Si sa Varese ha anche una squadra under 17 che milita con dignità nel campionato élite per cui meritoriamente aiuta altri prospetti a crescere per affacciarsi un domani sui palcoscenici maggiori del basket lombardo.
E’ un percorso lungo come lunga è la crescita delle nostre ragazze che facili ad esaltarsi nelle partite semplici peccando di intensità e personalità in quelle complesse con avversarie strutturate ed organizzate.
Non è una questione di talento o almeno non solo di talento, ma soprattutto di testa e di volontà.
Domenica la squadra era serena (forse troppo), volti rilassati, risa, chiacchera libera e fluente.
Chiunque e sottolineo chiunque, entrava in campo lo faceva sorridendo e giocava come se fosse in allenamento, arrischiando opzione che solitamente non avrebbe mai osato in una partita ufficiale.

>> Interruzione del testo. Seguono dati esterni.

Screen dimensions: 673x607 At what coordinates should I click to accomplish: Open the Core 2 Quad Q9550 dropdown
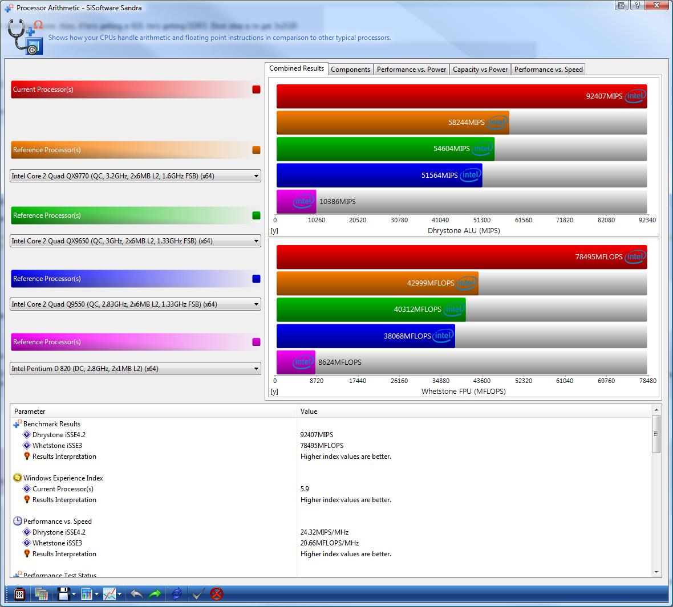pyautogui.click(x=256, y=305)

Il coraggio della tranquillità mi viene da definire questo atteggiamento, che consente di mettere in pratica ciò che si sa fare, tanto o poco che sia, senza patemi.
Ma già dalla prossima partita, sono certo, questa bonaria guasconeria lascerà spazio alla preoccupazione che spesso si tramuta in paura (e non solo giustificata considerazione) per le avversarie e per sé stesse.

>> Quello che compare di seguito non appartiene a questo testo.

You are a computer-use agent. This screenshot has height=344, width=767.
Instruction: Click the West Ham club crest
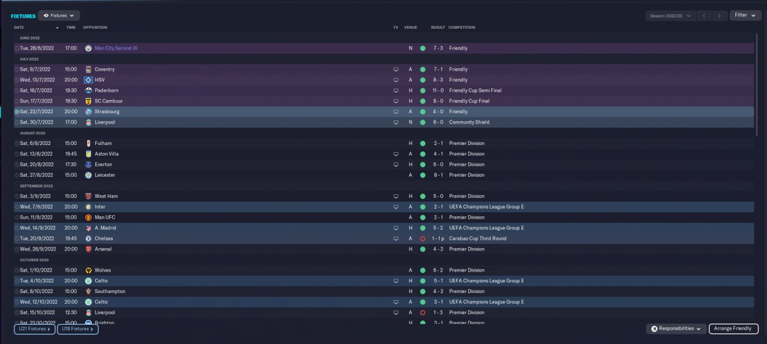pos(88,197)
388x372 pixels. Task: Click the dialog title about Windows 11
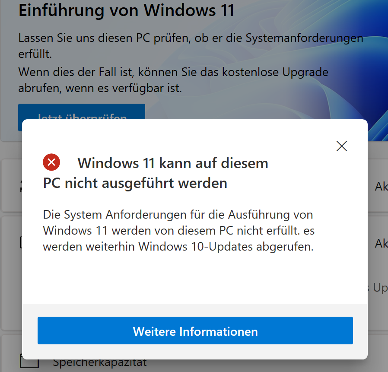[156, 173]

Il pallone domenica leggero, tornerà pesante come un macigno e le nostre giocatrici si sentiranno nuovamente come Atlante costrette a portare il mondo sulle spalle.
Spero, con tutto il cuor, di essere smentito e che finalmente liberate dall’angoscia della classifica possano dimostrare ai loro fedelissimi tifosi (i genitori) quei progressi individuali e di squadra che nella grigia Gazzada si sono appena, appena intravisti. .

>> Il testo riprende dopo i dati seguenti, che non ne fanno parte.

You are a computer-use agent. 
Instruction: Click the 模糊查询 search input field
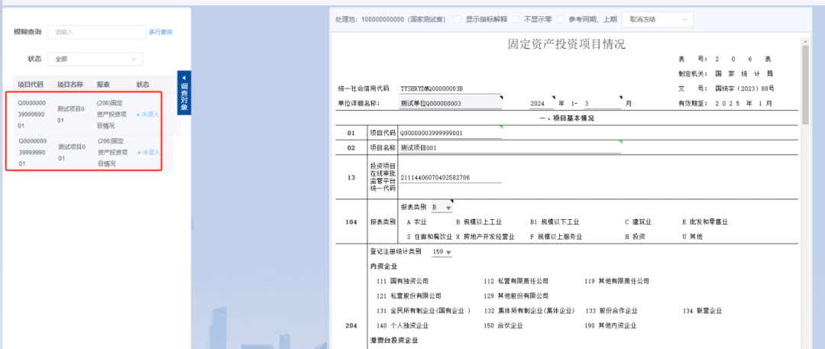[96, 32]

Mi si lasci terminare questo zibaldone di parole con due osservazioni, una tecnica e una, in un certo senso autocelebrativa.
La prima riguarda la fragilità difensiva
Chi non è più dolorosamente giovane ricorda sicuramente le mitiche difese (soprattutto la 1-3-1) di un certo Daniel Lowell Peterson da Evanston, Illinois.
Difese di rara bellezza tecnico tattica che si sposavano con un altro dei suoi credo riassunto nella frase: “sputare sangue”.
Certo Peterson era il condottiero di pirati e corsari dall’aspetto minaccioso e guerresco (Meneghin, Premier, D’Antoni etc. etc.) mentre le nostre sono “gentili donzelle” . che come tutte le donzelle rifuggono dal contatto fisico, mentre per un difensore i manuali insegnano che è vietato avere paura del contatto fisico
Ma fare una difesa pressing necessità almeno una punta, piccola, piccola, di cattiverie oltre a una posizione difensiva passabile.
Non voglio parlare della seconda anche se non vedo spesso gambe piegate ma più che altro pali dritti, ma se non c’è grinta come si può sperare di recuperare l’osso?
Meditate gente… meditate.
Ma veniamo all’autocelebrazione o meglio alla celebrazione di noi genitori. Gazzada è abbastanza lontano, Gavirate lo è ancora di più.
Il tempo a volte è inclemente, le palestre sono ubicate in luoghi dimenticati dal navigatore
Ma sugli spalti la curva dei genitori non manca mai (anche se a volte un po’ borbottante) e questo, lasciatemelo dire, è un bel segnale di attaccamento e di affetto che merita una piccola citazione e forse un pubblico ringraziamento.